September 20th, 2009

Planets of Peril

Jupiter again!

Another version of the Jupiter page - this time I'm flowing the text close around the picture rather than putting the illustration behind the text. It means that some of the text and the table of moons goes onto the next page, but I can live with that.

about 79k - I like this, but does the text flow work?

The last alternative is a rather more conservative layout, but maybe is the most readable - this time I've just kept the text to the right of the picture with a straight margin.

about 76k

and the original is here, with the image lightened some more:

about 69k
Planets of Peril

Yet another Jupiter variant

I'm going with the text curved around the graphic, adding the moons to the same scale:

This is a bigger illustration so a bigger file, about 100k. Remember that a lot of this is overheads that will be absorbed in the total file size for the finished book, e.g. different fonts.

I think this works pretty well, unless someone can give me a good reason otherwise.
marcus 2013

Maths check again?

Here's a passage from Weinbaum's "The Mad Moon" describing Io

"The whole little planet was mad—loonies, parcats, slinkers and Grant Calthorpe—all crazy. At least, anybody who ever ventured outside either of the two polar cities, Junopolis on the north and Herapolis on the south, was crazy. One could live there in safety from white fever, but anywhere below the twentieth parallel it was worse than the Cambodian jungles on Earth."
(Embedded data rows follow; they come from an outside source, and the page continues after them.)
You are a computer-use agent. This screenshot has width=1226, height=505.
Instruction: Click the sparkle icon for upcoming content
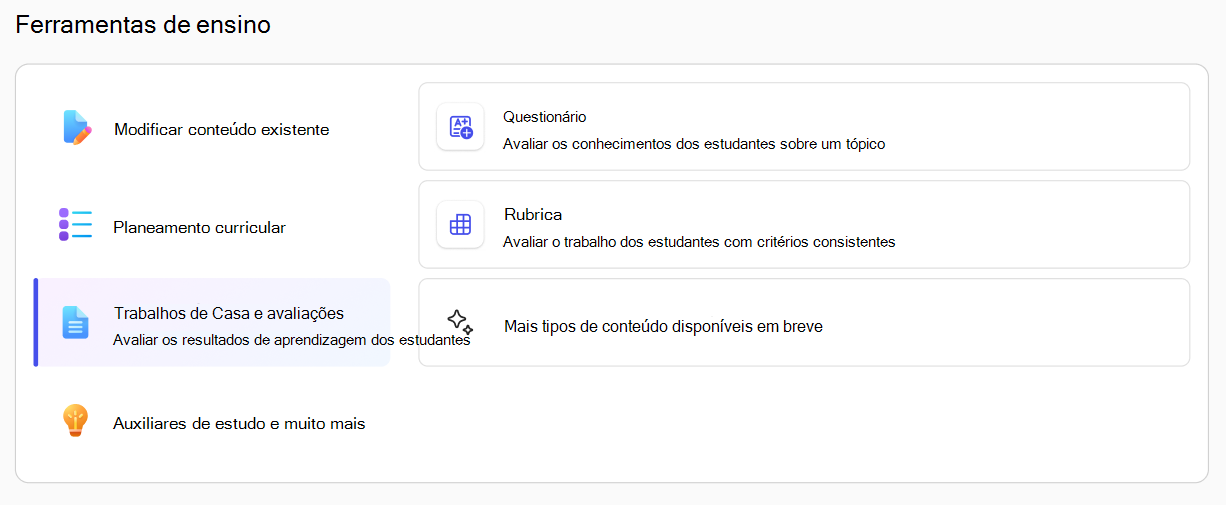coord(460,322)
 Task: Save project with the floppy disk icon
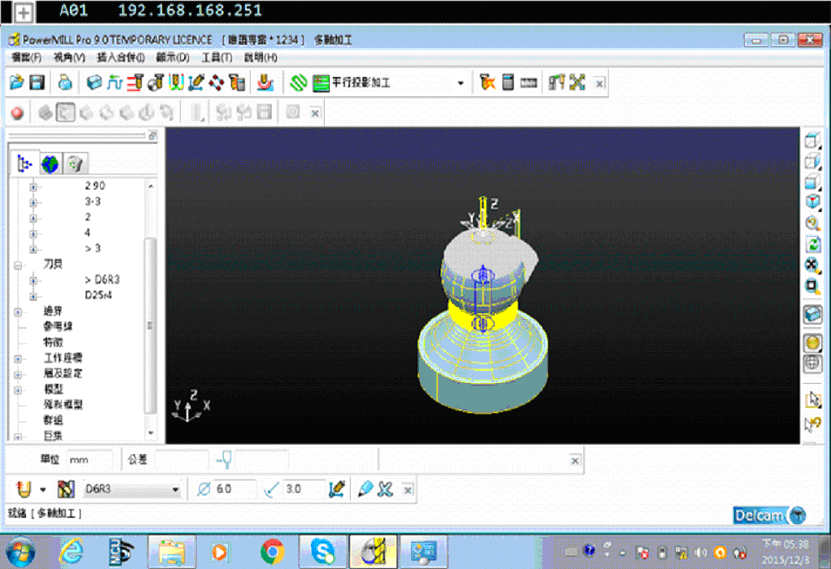[37, 83]
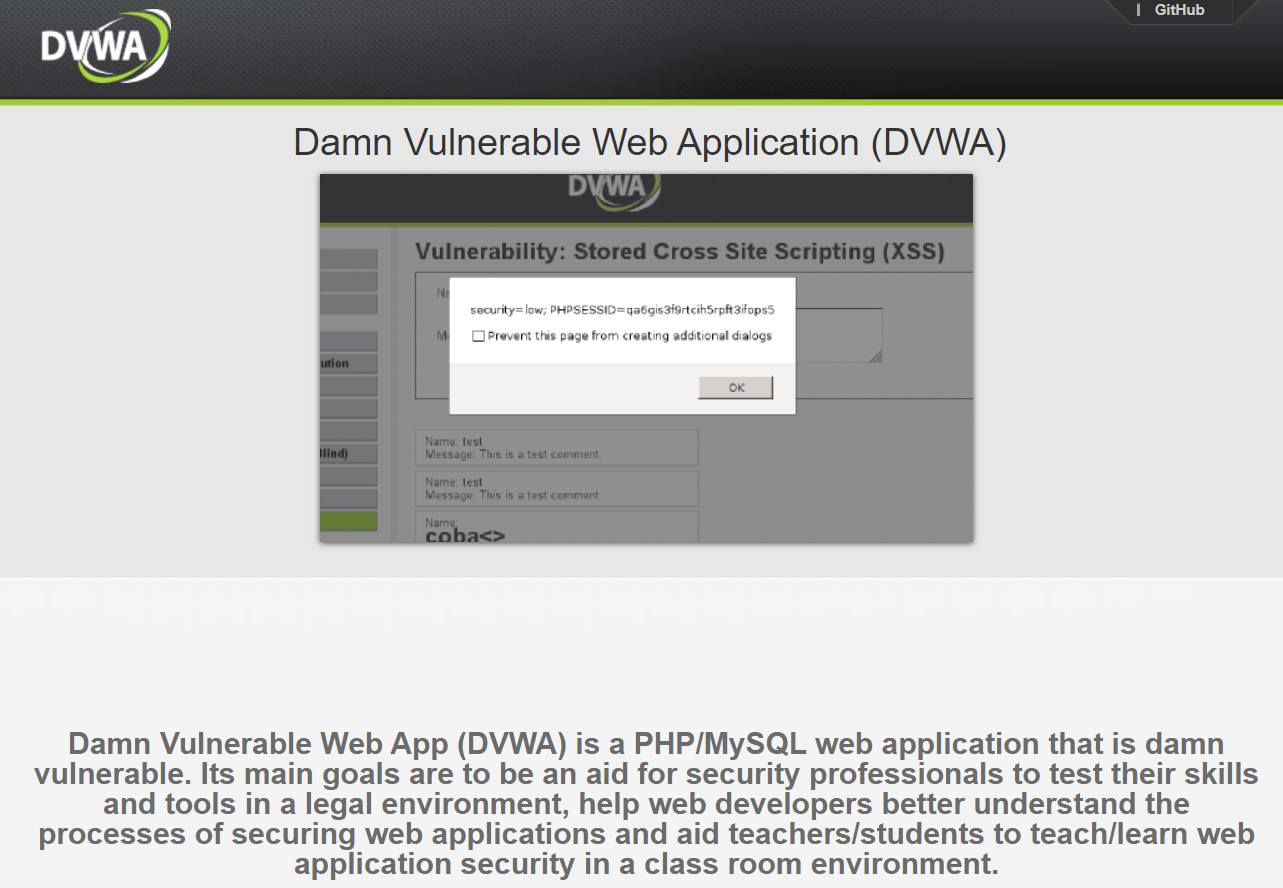
Task: Click the sidebar button ending in "ution"
Action: point(349,361)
Now, if I'm reading this right it means that the danger zone extends to 20 degrees either side of the equator, and the rest of the moon is OK. Which means that they aren't actually short of space.

The trouble is that my geometry is so rusty that I can't remember how to work out what proportion of the surface is inside and outside these zones. I've worked out that since Io is 3660 Km in diameter, about half the size of Mars, the surface area of the whole moon is a little over 42 million square kilometers - about 42,083,519 to be precise. Anyone able to do the rest of the calculation?

Later I've got three different answers, all of which say that the safe zones are each bigger than the USA!

And I've just realised that this description doesn't work at all with a tidally locked world, despite Weinbaum actually giving the length of day as the same as the orbital period. Something really does not compute...

Later still Unless it rotates in the opposite direction to its orbit, of course.